::: Page excerpt :::
I woke up kind of angry about this.
* * * * *
There was a math class in another, much larger theater and the class was very popular among comedians. My friend, Mary Grace, and I went but apparently a little late because when we opened the doors, everyone went silent and the teacher - on the stage with her projector and looking up in our direction - wouldn't say a word until we were settled. Some guy mouthed to us, "GO SIT!" There were a lot of well known comedians (a good portion with their math books up to hide that they were reading comic books - Leo Allen and Todd Barry were trading books) and Fred Armisen was passing out homework assignments and kissing up to the teacher. He wasĘ being really snotty to everyone. I couldn't understand the math, felt bad but it seemed everyone was faking paying attention. Then my cell went off though I didn't realize I even had it, the place went silent, I got dirty looks and left.
Later, I ran into John Malkovich. There was a lot of verbal flirting but all of our dialogue was made up of lines from his movies. The denouement was when I broke character, pressed the side of my head to his butt, did an impression of Ricky Gervais but insinuating that Malkovich was a mole on my face and that's why I hadn't crossed over to American tv, because executives told me the mole was obnoxious. John loved it and we parted ways.
* * * * *
I stabbed her. She looked at me, shocked, like, "How dare you?" But then she also smirked. I stabbed her again. And again. She just stood there, bleeding.
I decided to leave and she said I wouldn't get away with it. I ran down the stairs and she chased after me, slowly, sloppily and still bleeding. I ran across a parking lot, wondering what my brain had in store for me next. Running through an alley, I noticed an open garage door, crawled inside, shut it and wedged myself against a wall inside a shallow pit where the concrete was broken. Above me on the opposite wall, I saw the silhouette of a cop's head peering into the window with an alley light behind him. Do I stay or get up?
I decided to turn myself in. I stood up and I awoke.
* * * * *
And then I remember ... the sky was bright orange, pink, and there were these animals, maybe a lion, a pony or unicorn, I don't know but they flew around and that was probably a different dream. I hope to God it was a different dream because that's too weird.
:::
**What is needed:** Could you carry the dream journal on past its last sentence? The data has nothing to do with the dream journal.
::: Data listing :::
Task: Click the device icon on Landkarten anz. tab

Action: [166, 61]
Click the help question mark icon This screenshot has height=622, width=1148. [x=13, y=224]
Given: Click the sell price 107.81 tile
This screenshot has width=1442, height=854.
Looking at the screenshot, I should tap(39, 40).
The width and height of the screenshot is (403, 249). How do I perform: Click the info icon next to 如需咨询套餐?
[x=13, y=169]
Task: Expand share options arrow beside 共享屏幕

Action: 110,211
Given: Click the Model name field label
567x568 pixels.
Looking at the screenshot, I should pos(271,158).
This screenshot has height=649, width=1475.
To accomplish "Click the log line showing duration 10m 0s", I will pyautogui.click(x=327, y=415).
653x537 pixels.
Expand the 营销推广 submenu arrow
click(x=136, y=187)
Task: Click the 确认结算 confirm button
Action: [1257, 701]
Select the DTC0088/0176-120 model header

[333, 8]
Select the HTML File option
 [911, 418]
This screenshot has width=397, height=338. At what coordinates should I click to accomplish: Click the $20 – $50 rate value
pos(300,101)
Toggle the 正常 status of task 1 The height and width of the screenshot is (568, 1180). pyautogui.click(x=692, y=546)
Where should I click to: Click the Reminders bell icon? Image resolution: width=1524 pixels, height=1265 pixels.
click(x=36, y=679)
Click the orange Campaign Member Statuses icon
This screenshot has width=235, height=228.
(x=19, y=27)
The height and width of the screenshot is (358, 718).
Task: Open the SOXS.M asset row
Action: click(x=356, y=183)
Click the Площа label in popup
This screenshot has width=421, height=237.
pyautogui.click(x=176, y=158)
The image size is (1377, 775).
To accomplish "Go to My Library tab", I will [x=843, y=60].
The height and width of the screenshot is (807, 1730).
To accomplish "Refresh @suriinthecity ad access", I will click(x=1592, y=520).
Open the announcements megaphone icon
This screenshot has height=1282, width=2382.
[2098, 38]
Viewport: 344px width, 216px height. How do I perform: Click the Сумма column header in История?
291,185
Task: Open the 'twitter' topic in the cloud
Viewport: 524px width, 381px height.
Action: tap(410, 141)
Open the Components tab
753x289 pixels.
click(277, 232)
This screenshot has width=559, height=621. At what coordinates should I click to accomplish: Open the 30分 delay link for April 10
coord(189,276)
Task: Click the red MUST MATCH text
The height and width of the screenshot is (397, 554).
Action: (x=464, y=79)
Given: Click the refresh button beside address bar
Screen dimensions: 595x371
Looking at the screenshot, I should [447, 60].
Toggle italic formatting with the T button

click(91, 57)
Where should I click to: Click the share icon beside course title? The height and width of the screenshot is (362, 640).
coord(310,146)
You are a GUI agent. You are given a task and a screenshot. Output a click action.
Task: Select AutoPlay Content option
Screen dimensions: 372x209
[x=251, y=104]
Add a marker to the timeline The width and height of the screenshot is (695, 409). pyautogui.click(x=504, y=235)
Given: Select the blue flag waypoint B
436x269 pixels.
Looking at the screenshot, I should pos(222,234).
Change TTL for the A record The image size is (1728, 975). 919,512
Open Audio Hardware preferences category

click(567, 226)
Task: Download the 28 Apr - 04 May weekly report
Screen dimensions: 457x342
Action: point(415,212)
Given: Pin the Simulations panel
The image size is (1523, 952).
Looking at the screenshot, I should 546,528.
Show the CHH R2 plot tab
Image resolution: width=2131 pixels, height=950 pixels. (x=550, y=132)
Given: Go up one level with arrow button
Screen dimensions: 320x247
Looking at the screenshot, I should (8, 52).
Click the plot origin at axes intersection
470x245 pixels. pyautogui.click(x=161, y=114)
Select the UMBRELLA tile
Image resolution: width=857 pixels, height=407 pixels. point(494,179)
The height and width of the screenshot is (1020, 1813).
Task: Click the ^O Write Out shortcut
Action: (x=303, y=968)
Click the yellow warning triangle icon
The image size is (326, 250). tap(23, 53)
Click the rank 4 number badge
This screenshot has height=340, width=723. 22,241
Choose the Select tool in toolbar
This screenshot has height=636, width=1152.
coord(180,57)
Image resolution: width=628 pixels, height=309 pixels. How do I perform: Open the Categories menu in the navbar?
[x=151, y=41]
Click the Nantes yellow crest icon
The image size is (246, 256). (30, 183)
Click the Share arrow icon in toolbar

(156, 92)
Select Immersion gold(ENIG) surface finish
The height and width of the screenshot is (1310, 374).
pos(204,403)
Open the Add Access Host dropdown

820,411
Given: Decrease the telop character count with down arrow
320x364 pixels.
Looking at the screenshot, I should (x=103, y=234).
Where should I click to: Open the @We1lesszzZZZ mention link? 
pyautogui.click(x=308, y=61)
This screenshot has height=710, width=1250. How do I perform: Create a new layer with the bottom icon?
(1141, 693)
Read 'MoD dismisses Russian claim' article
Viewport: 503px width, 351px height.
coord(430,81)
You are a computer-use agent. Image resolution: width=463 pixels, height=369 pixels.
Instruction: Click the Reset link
:::
**Answer:**
Then my dream ended.
* * * * *
* * * * *
1. My boyfriend Brian lived in a 1 level house (50s furniture, a mish mash of uncoordinated fabrics, the outside was painted a mint green) with a couple of artsy chicks, the place was a little cluttered with knick-knacks and plants. We were taking a nap when my first ex showed up out of the blue. He kept trying to take a nap with us and putting blame on me for his attitude.
2. I was sitting outside with a group around the corner from the house at a small college. Everybody was talking about how cool the teacher was. We went into class, I pretended to belong there. The teacher was attractive. And he was teaching sex ed. I said, "I don't think my name is on your roster, actually." It wasn't. "OOPS!" and left.
3. A lot of boutiques stores and cafes with untarnished old architecture from the 40s. I went shopping with a couple of pals. The first place, I'm certain I've been to before in a dream. They let people check out porn magazines for a buck, up to 8 'zines and read them in their outdoor cafe area. They also sold a lot of leather goods - mainly jackets with flames on them, biker boots, etc. And the porn magazines were either very blurry or normal pictures so there really wasn't any content.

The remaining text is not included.